Starting with a Big Question: A Place-Based Approach to Learning Design

Have you ever wondered why your neighborhood looks the way it does?
Why is the grocery store located where it is?
Why do some streets have sidewalks while others don’t?
Why does one part of town have parks while another feels like a concrete desert?

The answer lies in urban planning — the process that determines how places grow, connect, and function. But more importantly, planning reveals how people and place shape each other — through design, policy, and everyday experience.

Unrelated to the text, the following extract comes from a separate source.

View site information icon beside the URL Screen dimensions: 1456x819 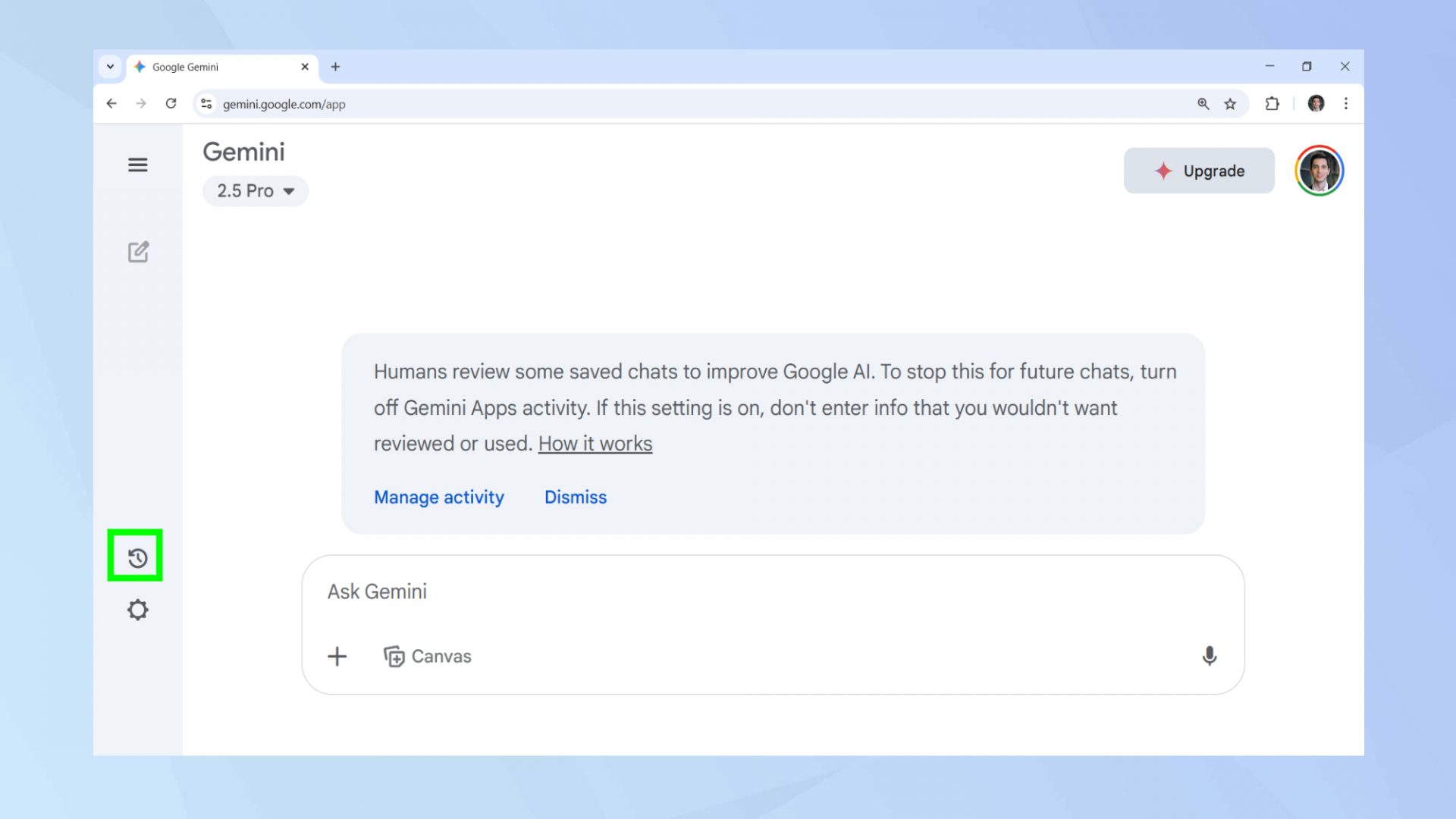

How Place Informs My Instructional Design

This project reimagines traditional instructional design models like ADDIE, SAM, and Bloom’s Taxonomy through a place-based and empathy-centered lens. In the Analysis and Design phases, I don’t just identify learning objectives — I map spatial realities: how communities move, what barriers exist, and where inequities appear in the built environment. These insights ensure that content reflects real lives and real landscapes.

Using SAM’s iterative design cycles, learning experiences evolve through feedback from actual communities — not just test audiences. Each prototype becomes a field study in empathy, built around how learners interpret and inhabit their environments. This makes every iteration more rooted, relevant, and resonant.

Reimagining Bloom’s Taxonomy Through Place

Rather than treating Bloom’s Taxonomy as a linear hierarchy of skills, I approach it as a geography of understanding. Learners move across levels — from remembering (recognizing what’s around them) to analyzing (understanding why spaces function as they do) and creating (imagining new possibilities for their neighborhood). This spatial framing transforms learning from abstraction into agency.

Tools for Learning and Connection

To bridge planning and understanding, I design learning experiences that combine:

  • Storytelling and Voice Readings: to center lived experience and empathy.

  • Visuals and Presentations: to make spatial patterns visible and relatable.

  • Videos and Case Studies: to connect design decisions with human consequences.

  • Interactive Discussions: to transform participants into co-creators of knowledge, not passive recipients.

The Goal: Building Capacity Through Empathy and Place

At its core, this work turns instructional design into an act of civic empowerment.
By blending place, perspective, and empathy, learners begin to see themselves not outside of systems, but within them. They recognize that every sidewalk, bus stop, or zoning decision carries a human story — and that they have the power to shape what fairness, access, and belonging look like in their communities, block by block.